结缔组织生长因子在转化生长因子β诱导的肾小管上皮细胞转分化中的作用

目的：探讨结缔组织生长因子（CTGF）在转化生长因子-β1（TGF-β1）诱导的肾小管上皮细胞表型转化中的可能作用。方法： 将NRK52E肾小管上皮细胞分组处理，光镜、扫描电镜、透射电镜观察细胞形态的改变，细胞免疫组化检测ɑ-平滑肌肌动蛋白（α-SMA）和细胞角蛋白-18的表达，RT-PCR和Western blot检测Ⅰ型胶原的表达。 结果：TGF-β1 10 μg/L作用3 d，NRK52E小管上皮细胞失去正常的椭圆形，变得肥大，胞体拉长，扫描电镜下，见成纤维细胞状，失去上皮细胞特有的顶端-基底极性和表面的微绒毛结构，透射电镜下胞浆中见到微丝和致密体结构，骨架标志上肾小管上皮细胞较具特征性的细胞角蛋白-18表达减少,肌成纤维细胞标志性的α-SMA表达增多，Ⅰ型胶原分泌增多；加入TGF-β1中和抗体和CTGF反义寡核苷酸可以大部分阻断TGF-β的作用，而正义的CTGF寡核苷酸不能阻断TGF-β的作用。 结论： NRK52E细胞中，CTGF作为TGF-β的下游效应因子，介导了TGF-β诱导的肾小管上皮细胞转分化。
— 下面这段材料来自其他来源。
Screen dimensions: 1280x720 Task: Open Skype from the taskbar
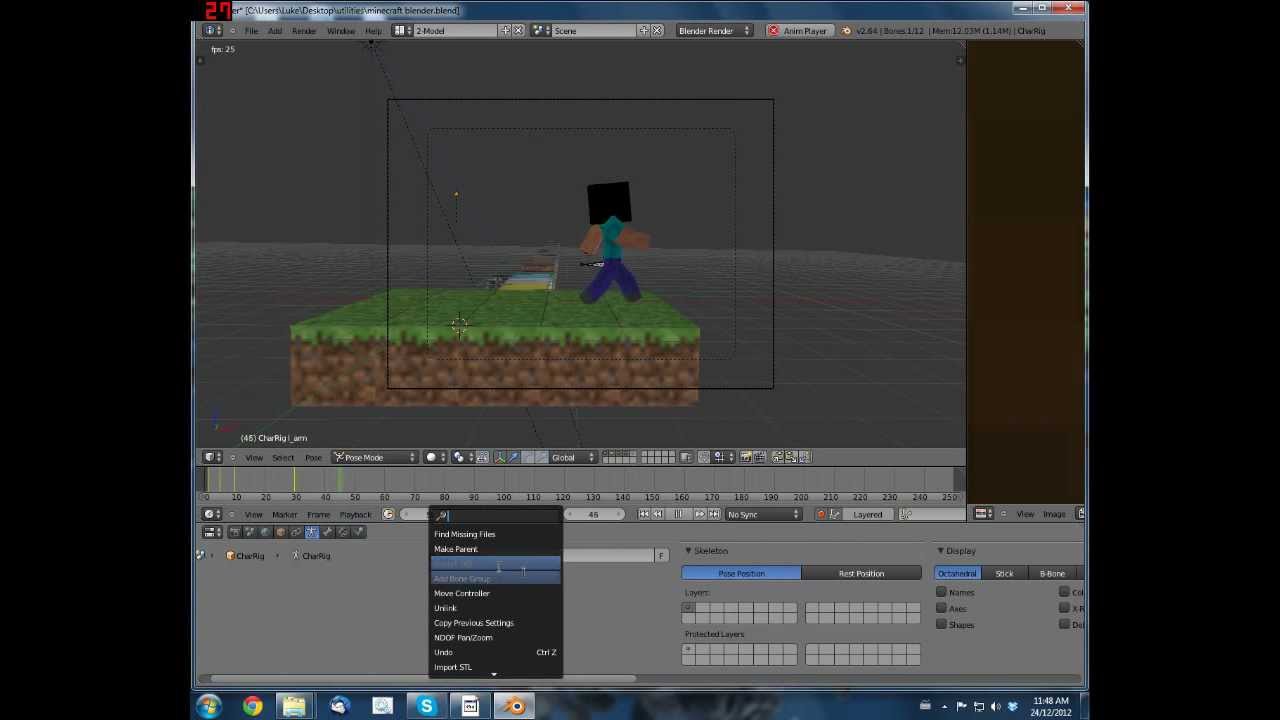[x=426, y=707]
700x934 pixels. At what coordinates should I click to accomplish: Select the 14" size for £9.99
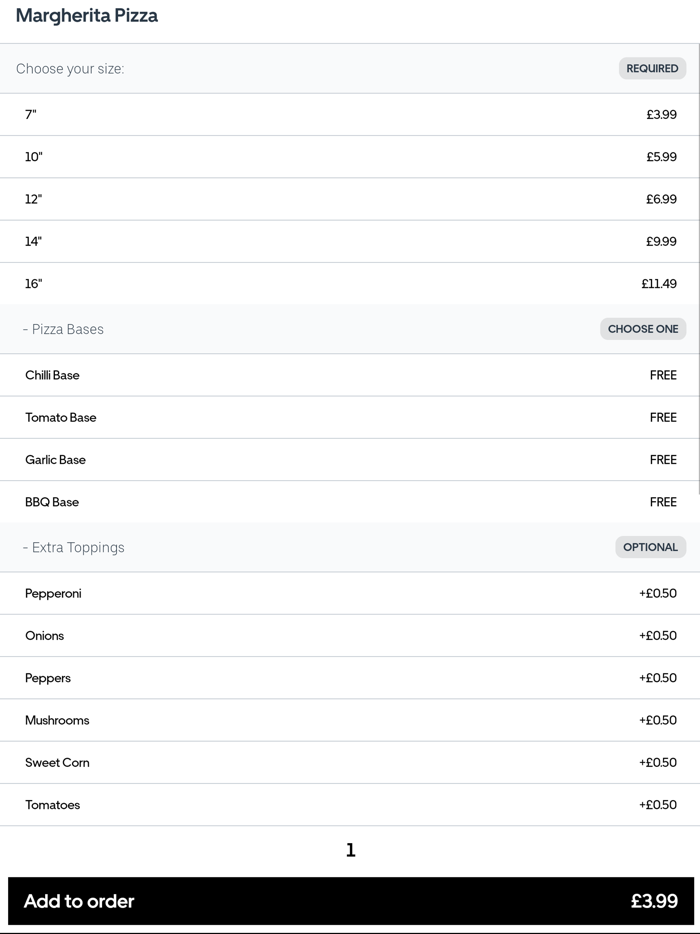350,241
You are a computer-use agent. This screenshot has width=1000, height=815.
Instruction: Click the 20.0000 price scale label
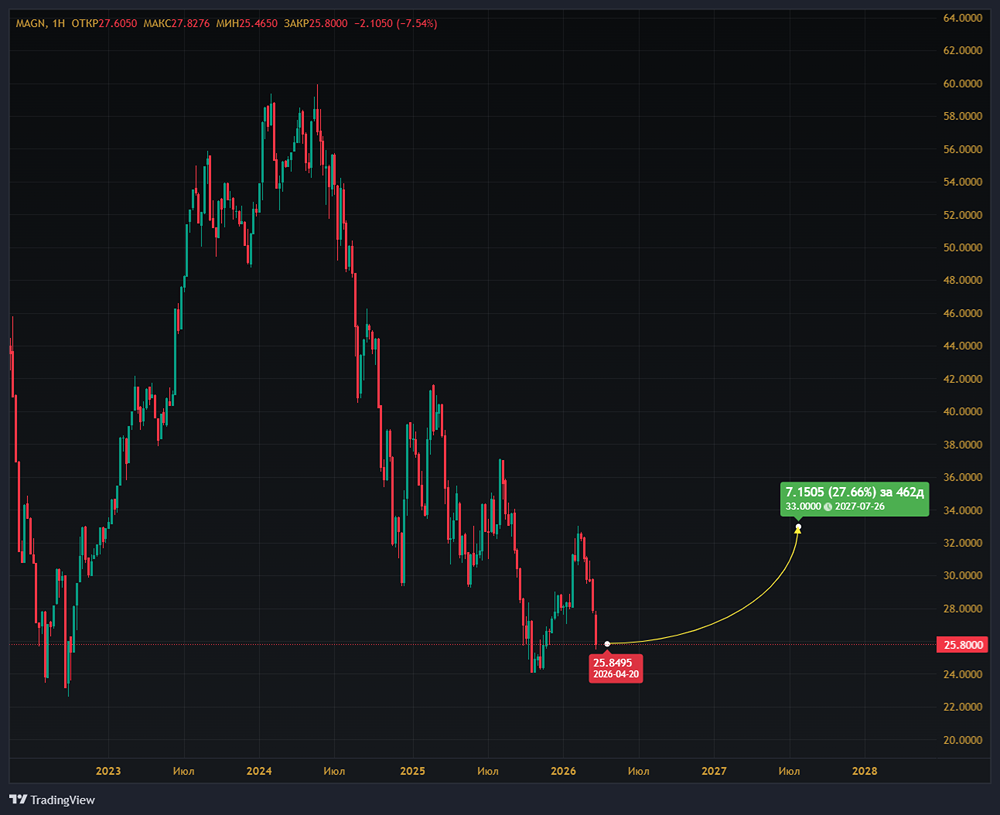tap(963, 740)
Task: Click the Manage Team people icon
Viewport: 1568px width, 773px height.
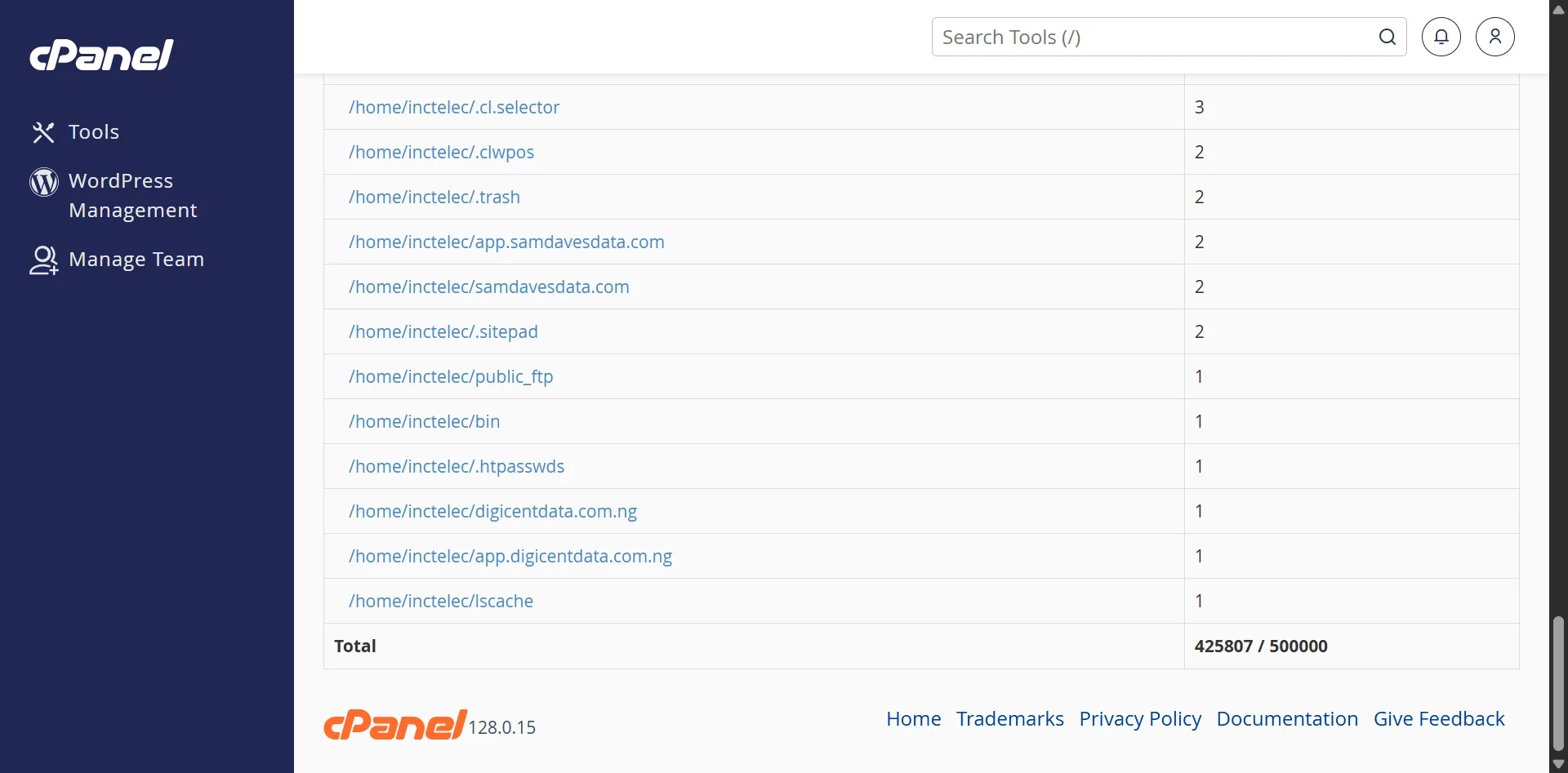Action: (x=44, y=260)
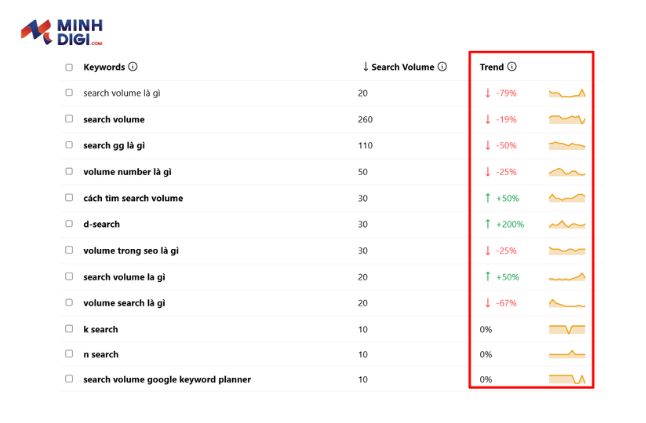The height and width of the screenshot is (423, 646).
Task: Click the volume trong seo là gì keyword
Action: (131, 250)
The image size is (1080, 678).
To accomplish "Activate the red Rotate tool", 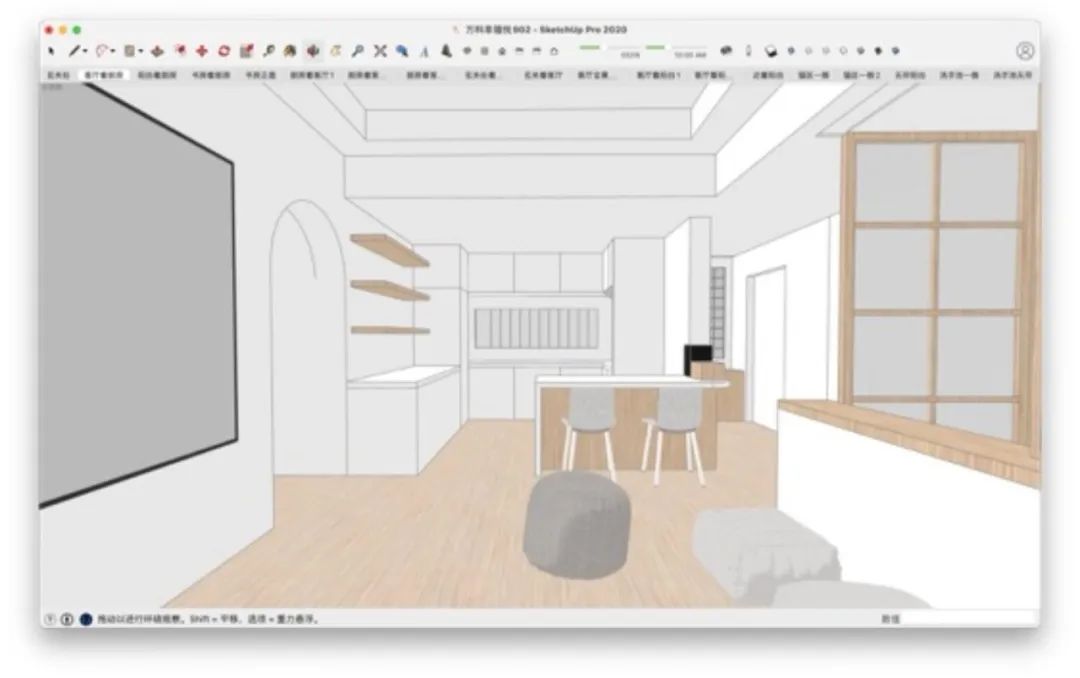I will coord(224,50).
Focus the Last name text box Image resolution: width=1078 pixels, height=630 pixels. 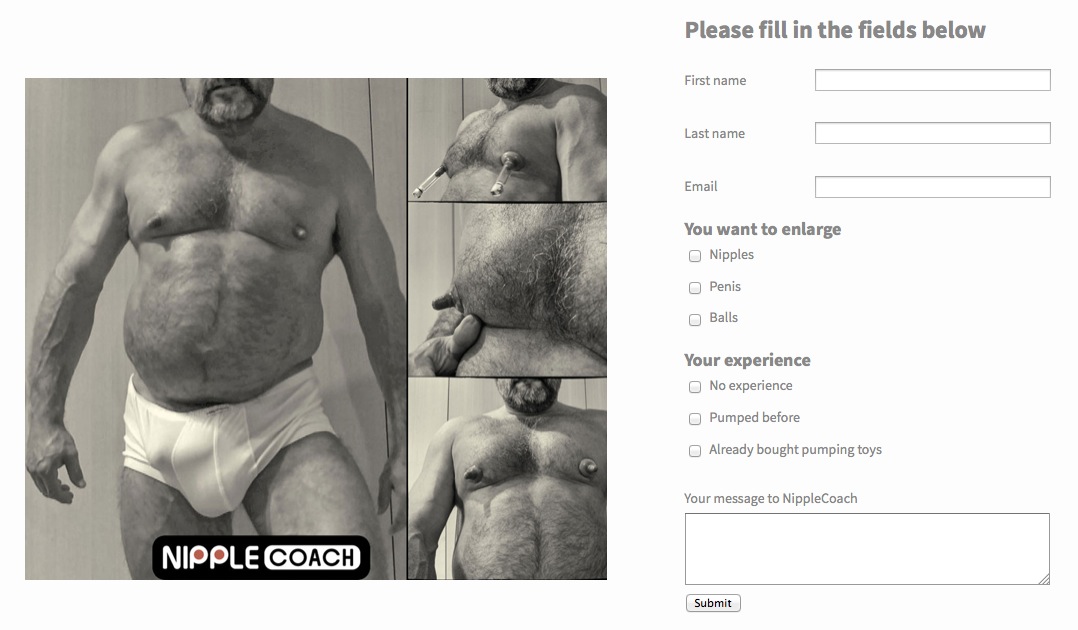tap(932, 133)
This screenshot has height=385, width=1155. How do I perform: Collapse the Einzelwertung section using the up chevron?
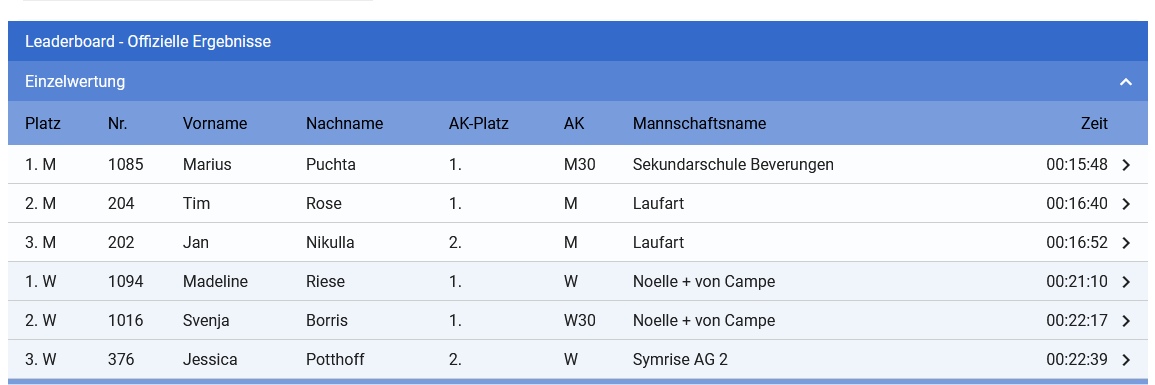click(x=1126, y=82)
Role of connective tissue growth factor in the transdifferentiation of renal epithelial cells induced by transforming growth factor- β

AIM: To investigate the role of connective tissue growth factor (cTGF) in transforming growth factor-β-induced tubular-epithelial myofibroblasts trnansdifferentiation. METHODS: NRK52E cells were used and divided into several groups. The morphological changes were observed by light and electron microscopy (scanning and transmission). The expressions of cytokeratin-18 and α-SMA were measured by immunohistochemistry. RT-PCR and Western-blot were used to detect the expression of collagen type I. RESULTS: Cultured with TGF-β1 at concentration of 10 μg/L for 3 days, part of the NRK52E cells developed elongated shape, loss of microvilli and apical-basal polarity, and appeared bundles of actin microfilaments. The addition of 10 mg/L TGF-β1 neutralizing-antibody and 30 mg/L CTGF antisense oligonucleotides (ASON) almost completely blocked the morphological changes induced by TGF-β1, only a little hypertrophy was observed. Cultured with 10 μg/L TGF-β1 for 3 days, the expression of cytokeratin-18 significantly decreased, and α-SMA and collagen type I significantly increased. Treated with neutralizing-antibody, the expressions of cytokeratin-18, α-SMA and collagen type I were almost restored. Changes induced by TGF-β1 were not reversed by CTGF sense oligonucleotides (SON). CONCLUSION: It is demonstrated that CTGF as a TGF-β downstream cytokine mediates tubular-epithelial myofibroblast transdifferentiation.